DISCLAIMER
Questa fan fiction non è a scopo di lucro.
Alice, James e Victoria sono di
proprietà di Stephenie Meyer (e ci mancherebbe altro!).
Le canzoni e le immagini che hanno ispirato
questa storia
sono proprietà dei rispettivi autori (vorrei vedere u.u).
L’autrice non intende commettere
alcuna violazione del
copyright.
A
chi crede
in me, mi ama così come sono e mi sta vicino nonostante le
difficoltà, senza
voltarmi mai le spalle.
A chi sperimenta e
ama il rischio al
punto da leggere il frutto delle mie fantasie notturne e dei miei
deliri “all-day-long”.
A Stephenie Meyer, senza la quale tutto questo non sarebbe stato
possibile.
A tutte quelle persone che mi ispirano ogni giorno, per un motivo o per
un
altro.
E, perché no, anche a questi adorabili esserini presi in
prestito e usciti
dalla mia mente traviata, che devono sopportare capricci, ripensamenti
e tutto
ciò che è possibile patire in quanto
personaggi letterari.
Ma
soprattutto, a tutte quelle persone meravigliosamente pazze, che vedono
un
mondo al contrario. Non permettete a nessuno di fermarvi e infrangere i
vostri
sogni.
Con
infinito
amore,
K.W.
Capitolo
1: Spark of insanity
A Jeff Dunham, la mia
dose di elettroshock preferita
Leakesville Memorial
Asylum, Leakesville, Contea di Greene, Mississippi
– Ottobre 1920
Una ragazza in una stanza buia, sola,
seduta su un letto sporco,
arrugginito e scomodo.
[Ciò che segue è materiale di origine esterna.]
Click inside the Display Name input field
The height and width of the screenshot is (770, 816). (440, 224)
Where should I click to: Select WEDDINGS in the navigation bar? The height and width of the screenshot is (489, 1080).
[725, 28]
Non ricorda nemmeno da quanto tempo non si
sentiva così
triste.
Intorno a lei, ogni tipo di rumore: urla, passi, perfino bestemmie,
prontamente
interrotte ogni volta da colpi di frusta, percosse o punizioni di altro
tipo,
che atterriscono e lasciano doloranti gli ospiti di quella che sembra
un’assurda
reggia sopraffatta dal tempo e dal dolore degli strani individui che
ospita nei
suoi appartamenti sciatti. La struttura, circondata da una natura
lussureggiante benché in stato di abbandono, accoglie entro
le sue mura ormai
da anni grida, ordini, nefandezze di ogni genere - secondo alcuni
persino
fantasmi - al punto che nessuno dei cittadini osa avvicinarvisi. Gli
alberi,
gli arbusti spuntati qua e là, l’erba a tratti
più alta e a tratti quasi
inesistente, colma di fiori come un cielo trapunto di stelle,
ingentiliscono
non poco il suo aspetto altrimenti trascurato.
“Perché
sono finita qui?” pensa fra sé e
sé la giovane donna dall’aspetto di
folletto, rimirandosi il polso destro, sul quale spicca un numero
tatuato, lo
stesso che da ben due anni, con il suo inchiostro blu scuro, ormai
leggermente
sbiadito, porta sulla sua pelle di porcellana: 41627.
Si guarda intorno. La stanza anonima, con le pareti tinte di un verde
triste e
smorto e le piastrelle bianche rovinate e sudicie, odora di chiuso, di
stantio,
talmente tanto che quella piccola creatura si sente soffocare. Sembra
quasi una
fatina intrappolata in un barattolo: spaventata, indifesa, disperata.
Riesce a percepire i movimenti di ogni singolo essere lì
intorno, isolandoli
uno per uno dal frastuono di sottofondo. I suoi sensi sono acuiti dalle
pessime
condizioni in cui vive da chissà quanto tempo.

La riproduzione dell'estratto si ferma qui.